Required task a
Answer these questions about the thread:
(i) What codes does Alex Skene suggest using as the identifier for local authorities?
(ii) What kind of ids is Francis Irving inclined to use?
(iii) How many spreadsheets are in the Excel file mentioned in the first message?

Extract
▼▼▼
Alex

This looks useful (but complex). Any chance you could point me in the 
direction of which of the 15 spreadsheets (in the Excel file - don't 
have Access) contains the Local Authorities, and which is the primary key?

Cheers
C

Alex Skene wrote:
> We should probably use SNAC codes as the identifier for local authorities
> <<http://www.ons.gov.uk/about-statistics/geography/products/geog-products-area/snac/index.html>>
>
> Cheers
> Alex
>
> 2009/6/19 Francis Irving <[email protected]>:
>   
>> (copied to WhatDoTheyKnow team)
>>
>> Anyone here know about identifiers for local authorities?
>>
>> I'm inclined to use Wikipedia article ids, as that will extend to
>> other authorities as well.
>>
>> Francis
>>
>> On Thu, Jun 18, 2009 at 11:44:12AM +0100, CountCulture wrote:
>>     
>>> Francis
>>> Thought it might be useful if twfylocal could show status of WDTK
>>> requests (total, recent, no answered, outstanding late etc), with basic
>>> details of requests (though prob makes sense to go to WDTK site for full
>>> details of request).
▲▲▲
Required task b
Quote from the records word for word, starting with the line that contains "has height=480, width=760." and going on through the line that contains "coord(914,29)".

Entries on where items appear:
▼▼▼
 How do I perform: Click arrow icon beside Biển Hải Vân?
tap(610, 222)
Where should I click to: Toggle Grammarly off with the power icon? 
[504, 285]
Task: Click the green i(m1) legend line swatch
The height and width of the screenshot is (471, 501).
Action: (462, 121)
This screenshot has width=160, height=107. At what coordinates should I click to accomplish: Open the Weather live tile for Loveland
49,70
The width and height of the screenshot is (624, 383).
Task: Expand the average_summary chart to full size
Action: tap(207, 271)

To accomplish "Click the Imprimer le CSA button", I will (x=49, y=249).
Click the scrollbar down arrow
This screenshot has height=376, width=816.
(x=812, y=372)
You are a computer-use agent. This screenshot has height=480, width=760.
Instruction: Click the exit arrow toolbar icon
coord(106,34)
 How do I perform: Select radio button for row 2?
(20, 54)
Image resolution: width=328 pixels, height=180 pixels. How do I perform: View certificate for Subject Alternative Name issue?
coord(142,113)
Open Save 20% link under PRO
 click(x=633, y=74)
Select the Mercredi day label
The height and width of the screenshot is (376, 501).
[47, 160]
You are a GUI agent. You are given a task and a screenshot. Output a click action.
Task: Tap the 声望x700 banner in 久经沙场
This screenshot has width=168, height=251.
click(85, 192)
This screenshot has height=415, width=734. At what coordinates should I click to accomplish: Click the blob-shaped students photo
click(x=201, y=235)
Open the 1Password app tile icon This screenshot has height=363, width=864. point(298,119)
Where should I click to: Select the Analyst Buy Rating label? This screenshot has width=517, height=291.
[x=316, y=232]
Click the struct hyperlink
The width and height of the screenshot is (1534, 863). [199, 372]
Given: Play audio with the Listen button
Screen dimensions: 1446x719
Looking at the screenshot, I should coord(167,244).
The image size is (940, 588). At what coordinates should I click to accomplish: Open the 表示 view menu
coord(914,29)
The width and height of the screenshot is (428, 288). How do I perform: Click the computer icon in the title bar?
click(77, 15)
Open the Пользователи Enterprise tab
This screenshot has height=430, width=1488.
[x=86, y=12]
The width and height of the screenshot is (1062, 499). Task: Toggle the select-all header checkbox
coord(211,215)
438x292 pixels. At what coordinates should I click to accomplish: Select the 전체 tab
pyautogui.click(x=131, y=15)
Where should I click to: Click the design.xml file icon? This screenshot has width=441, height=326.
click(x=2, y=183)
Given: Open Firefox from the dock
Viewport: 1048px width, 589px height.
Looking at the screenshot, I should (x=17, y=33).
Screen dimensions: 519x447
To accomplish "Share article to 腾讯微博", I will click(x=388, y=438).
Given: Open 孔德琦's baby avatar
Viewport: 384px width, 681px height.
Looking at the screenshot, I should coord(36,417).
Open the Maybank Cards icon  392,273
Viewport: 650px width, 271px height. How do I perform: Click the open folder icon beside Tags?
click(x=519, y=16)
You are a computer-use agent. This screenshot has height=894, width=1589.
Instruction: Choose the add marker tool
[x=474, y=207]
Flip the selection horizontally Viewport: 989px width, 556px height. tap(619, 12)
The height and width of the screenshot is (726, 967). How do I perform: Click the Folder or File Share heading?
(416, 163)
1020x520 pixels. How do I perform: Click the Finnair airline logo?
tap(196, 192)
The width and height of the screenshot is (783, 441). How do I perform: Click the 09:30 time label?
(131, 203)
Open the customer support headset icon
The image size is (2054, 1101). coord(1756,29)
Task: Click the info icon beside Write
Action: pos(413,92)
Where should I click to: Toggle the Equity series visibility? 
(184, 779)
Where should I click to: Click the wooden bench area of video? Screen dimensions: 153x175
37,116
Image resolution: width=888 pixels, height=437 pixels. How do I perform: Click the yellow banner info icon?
▲▲▲
Task response a
(i) SNAC codes
(ii) Wikipedia article ids
(iii) 15

Task response b
You are a computer-use agent. This screenshot has height=480, width=760.
Instruction: Click the exit arrow toolbar icon
coord(106,34)
 How do I perform: Select radio button for row 2?
(20, 54)
Image resolution: width=328 pixels, height=180 pixels. How do I perform: View certificate for Subject Alternative Name issue?
coord(142,113)
Open Save 20% link under PRO
 click(x=633, y=74)
Select the Mercredi day label
The height and width of the screenshot is (376, 501).
[47, 160]
You are a GUI agent. You are given a task and a screenshot. Output a click action.
Task: Tap the 声望x700 banner in 久经沙场
This screenshot has width=168, height=251.
click(85, 192)
This screenshot has height=415, width=734. At what coordinates should I click to accomplish: Click the blob-shaped students photo
click(x=201, y=235)
Open the 1Password app tile icon This screenshot has height=363, width=864. point(298,119)
Where should I click to: Select the Analyst Buy Rating label? This screenshot has width=517, height=291.
[x=316, y=232]
Click the struct hyperlink
The width and height of the screenshot is (1534, 863). [199, 372]
Given: Play audio with the Listen button
Screen dimensions: 1446x719
Looking at the screenshot, I should coord(167,244).
The image size is (940, 588). At what coordinates should I click to accomplish: Open the 表示 view menu
coord(914,29)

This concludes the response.